04h22 CEST
31/03/2025
Quelque 28 millions d'euros soutirés de 2016 à 2018 auprès d'un millier de victimes, dont des clubs de football: le tribunal de Nancy rend lundi son délibéré à l'encontre des 22 prévenus à l'origine de cette arnaque "exceptionnelle", principalement aux diamants et aux cryptomonnaies.
Le procès s'était étalé sur plus de trois semaines, à l'automne. D'une rare ampleur, il avait nécessité la location, par la justice, de la grande salle de spectacle du Palais des Congrès de Nancy.
Les parties civiles sont en grande majorité des particuliers ayant laissé leurs coordonnées sur des sites internet de vente de diamants ou de cryptomonnaies. Rapidement rappelées par des escrocs opérant depuis Marseille ou Israël, elles ont été arnaquées de sommes allant jusqu'à plusieurs centaines de milliers d'euros.
Des clubs de foot de Ligue 1 ou Ligue 2 avaient aussi été victimes d'escroqueries ou de tentatives d'escroqueries par de faux agents de joueurs qui visaient à en détourner les salaires.
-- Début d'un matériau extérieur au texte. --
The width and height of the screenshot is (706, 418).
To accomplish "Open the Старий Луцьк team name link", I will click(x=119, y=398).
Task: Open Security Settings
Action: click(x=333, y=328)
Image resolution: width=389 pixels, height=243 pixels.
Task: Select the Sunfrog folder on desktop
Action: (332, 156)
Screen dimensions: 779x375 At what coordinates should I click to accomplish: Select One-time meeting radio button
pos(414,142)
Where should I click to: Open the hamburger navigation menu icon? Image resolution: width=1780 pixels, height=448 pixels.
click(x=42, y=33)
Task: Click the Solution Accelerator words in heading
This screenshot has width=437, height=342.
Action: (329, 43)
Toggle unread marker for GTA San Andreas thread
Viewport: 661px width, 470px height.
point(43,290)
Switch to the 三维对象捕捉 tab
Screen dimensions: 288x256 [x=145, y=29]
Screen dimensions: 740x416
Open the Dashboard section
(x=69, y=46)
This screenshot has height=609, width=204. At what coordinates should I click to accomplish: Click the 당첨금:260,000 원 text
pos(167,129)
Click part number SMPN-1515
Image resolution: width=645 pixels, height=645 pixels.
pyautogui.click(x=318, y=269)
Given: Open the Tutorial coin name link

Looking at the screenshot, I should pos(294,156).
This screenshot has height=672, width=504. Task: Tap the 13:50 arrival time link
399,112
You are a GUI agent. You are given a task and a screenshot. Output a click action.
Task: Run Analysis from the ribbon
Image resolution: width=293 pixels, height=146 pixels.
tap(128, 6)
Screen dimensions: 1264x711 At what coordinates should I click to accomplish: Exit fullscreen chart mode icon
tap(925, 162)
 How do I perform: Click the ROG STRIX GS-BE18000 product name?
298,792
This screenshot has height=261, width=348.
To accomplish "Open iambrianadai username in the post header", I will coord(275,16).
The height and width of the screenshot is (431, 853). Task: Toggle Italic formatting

Le procureur Vincent Legaut avait requis dans cette affaire qu'il a qualifiée d'"exceptionnelle" des peines allant jusqu'à huit ans de prison à l'encontre des 22 prévenus, un seul échappant à une demande de prison ferme.
Différents degrés d'implication dans l'organisation ont été retenus: certains prévenus étaient poursuivis pour "association de malfaiteurs", d'autres pour "escroquerie" ou "tentative d'escroquerie". Des poursuites pour le blanchiment du produit de ces escroqueries étaient aussi engagées.
Trois mis en cause, considérés comme des "têtes pensantes" du réseau, étaient absents à l'audience, en fuite et sous le coup d'un mandat d'arrêt.
- Entre France et Israël -
L'enquête avait débuté en 2017 par les plaintes de clubs de foot professionnel (Sochaux, Angers et Toulouse) qui ont tous trois versé aux escrocs entre 10.000 et 35.000 euros, dupés par des appels téléphoniques d'hommes se faisant passer pour agents d'un joueur. Une douzaine d'autres clubs ciblés par des tentatives d'arnaque avaient aussi effectué des signalements.
Le football "a fait office d'alerte", avait rappelé auprès de l'AFP l'avocat de la Ligue de football professionnel (LFP), Benjamin Peyrelevade.
Parmi les prévenus figurent aussi des petites mains, qui ont servi de prête-nom pour ouvrir des comptes en banque ou des sociétés factices permettant de faire transiter le produit des escroqueries.
Plus de 200 comptes bancaires ont ainsi été mis au jour par les enquêteurs, ouverts dans 19 pays. Des dizaines d'adresses mail de faux commerciaux avaient aussi été créées, "ce qui en dit long sur la force de vente des escrocs depuis Israël", avait pointé le représentant du ministère public.
M. Legaut avait regretté, lors de ses réquisitions, "l'absence totale d'empathie" ou de "prise de conscience des conséquences" des actions des prévenus, qui ont porté atteinte à "l'intégrité patrimoniale des victimes" mais aussi à leur "intégrité morale".
- Enjeux -
Pour les centaines de personnes constituées parties civiles, outre la condamnation des prévenus, "deux enjeux se dessinent" lundi matin, note la fédération France Victimes, qui a accompagné ces dernières tout au long de la procédure: la capacité des mis en cause "à indemniser les victimes" et "l'éligibilité de celles-ci aux fonds de garantie".
Au-delà de ce dossier extraordinaire par son nombre de parties civiles, il pourrait "y avoir un avant et un après le procès +Carton Rouge+", selon la fédération: "Les solutions proposées aux victimes feront montre de la capacité à les accompagner face à un phénomène d'ampleur, en croissance constante".
Des victimes ont un préjudice important de quelques milliers, dizaines de milliers, voire, pour certaines, centaines de milliers d'euros.
Celles rencontrées par l'AFP lors du procès, bien que peu nombreuses à s'être déplacées, avaient confié craindre de ne jamais revoir leur argent.
"Je n'y crois pas. Et si un chèque arrive, ce sera une bonne nouvelle", voulait tout de même espérer Marie-Bernadette, retraitée des Bouches-du-Rhône qui a perdu 10.000 euros dans l'arnaque aux diamants.
La justice a saisi durant la procédure 2,8 millions d'euros, soit un dixième seulement du préjudice financier total.